Excerpted passage >>
____
- Replacing the system malloc on OS X is Really Hard(TM).
- jemalloc was doing way too much red-black tree manipulation.
OS X uses the Mach-O format, and in order to completely replace the system malloc, it would be necessary to compile a custom libSystem. As far as I know, that has not been possible outside the confines of Apple since version 10.3 (2+ years ago). Even if it were possible, there would be all sorts of undesirable aspects to shipping a custom libSystem with Firefox; libSystem is a huge library, and binary compatibility issues would be a constant problem. So, the only remaining viable option is to subvert the malloc zone machinery. There is no supported method for changing the default zone, and furthermore, CoreFoundation directly accesses the default zone. Enough about that though; suffice it to say that I did find ways to subvert the malloc zone machinery.
____
What is required >> Please copy out the passage on replacing the OS X system malloc word for word, from start to finish.
____
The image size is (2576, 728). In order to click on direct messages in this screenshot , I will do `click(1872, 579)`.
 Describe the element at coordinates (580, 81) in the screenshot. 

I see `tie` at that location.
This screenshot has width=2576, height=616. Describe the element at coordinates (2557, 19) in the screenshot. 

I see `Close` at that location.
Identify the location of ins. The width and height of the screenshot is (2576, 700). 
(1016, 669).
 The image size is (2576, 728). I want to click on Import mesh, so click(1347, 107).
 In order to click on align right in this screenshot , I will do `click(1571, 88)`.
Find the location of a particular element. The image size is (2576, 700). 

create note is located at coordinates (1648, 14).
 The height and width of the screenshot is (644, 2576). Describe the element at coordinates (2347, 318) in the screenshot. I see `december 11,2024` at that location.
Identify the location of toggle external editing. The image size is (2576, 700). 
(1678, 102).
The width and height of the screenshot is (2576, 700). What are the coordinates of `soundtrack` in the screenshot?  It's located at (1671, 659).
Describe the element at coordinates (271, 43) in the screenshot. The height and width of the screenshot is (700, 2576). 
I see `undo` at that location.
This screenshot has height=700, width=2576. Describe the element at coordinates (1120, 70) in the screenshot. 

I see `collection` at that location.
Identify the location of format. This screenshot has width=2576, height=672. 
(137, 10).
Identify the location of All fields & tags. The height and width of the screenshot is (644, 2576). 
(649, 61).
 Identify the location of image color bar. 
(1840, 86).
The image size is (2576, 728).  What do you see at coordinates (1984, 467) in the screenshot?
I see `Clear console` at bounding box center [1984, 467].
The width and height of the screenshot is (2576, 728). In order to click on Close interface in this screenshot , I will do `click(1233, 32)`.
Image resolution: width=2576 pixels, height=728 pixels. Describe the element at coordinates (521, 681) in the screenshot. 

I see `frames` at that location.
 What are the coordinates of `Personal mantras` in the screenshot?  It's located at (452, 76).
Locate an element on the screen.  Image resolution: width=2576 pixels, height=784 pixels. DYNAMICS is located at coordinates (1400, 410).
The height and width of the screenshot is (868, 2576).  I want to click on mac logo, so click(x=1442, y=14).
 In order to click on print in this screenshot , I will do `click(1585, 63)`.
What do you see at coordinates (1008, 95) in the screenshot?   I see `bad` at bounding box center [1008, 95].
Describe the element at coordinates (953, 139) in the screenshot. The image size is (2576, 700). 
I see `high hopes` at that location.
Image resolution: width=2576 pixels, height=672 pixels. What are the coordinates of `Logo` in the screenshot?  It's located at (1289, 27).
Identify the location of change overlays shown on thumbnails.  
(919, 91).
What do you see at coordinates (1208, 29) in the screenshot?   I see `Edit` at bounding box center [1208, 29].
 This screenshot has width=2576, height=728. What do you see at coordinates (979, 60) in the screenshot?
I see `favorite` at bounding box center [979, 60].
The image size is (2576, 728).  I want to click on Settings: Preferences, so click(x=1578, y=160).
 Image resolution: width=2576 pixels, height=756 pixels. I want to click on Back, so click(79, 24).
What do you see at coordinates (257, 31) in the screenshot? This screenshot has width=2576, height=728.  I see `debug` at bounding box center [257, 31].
____
Written answer >>
- Replacing the system malloc on OS X is Really Hard(TM).
- jemalloc was doing way too much red-black tree manipulation.
OS X uses the Mach-O format, and in order to completely replace the system malloc, it would be necessary to compile a custom libSystem. As far as I know, that has not been possible outside the confines of Apple since version 10.3 (2+ years ago). Even if it were possible, there would be all sorts of undesirable aspects to shipping a custom libSystem with Firefox; libSystem is a huge library, and binary compatibility issues would be a constant problem. So, the only remaining viable option is to subvert the malloc zone machinery. There is no supported method for changing the default zone, and furthermore, CoreFoundation directly accesses the default zone. Enough about that though; suffice it to say that I did find ways to subvert the malloc zone machinery.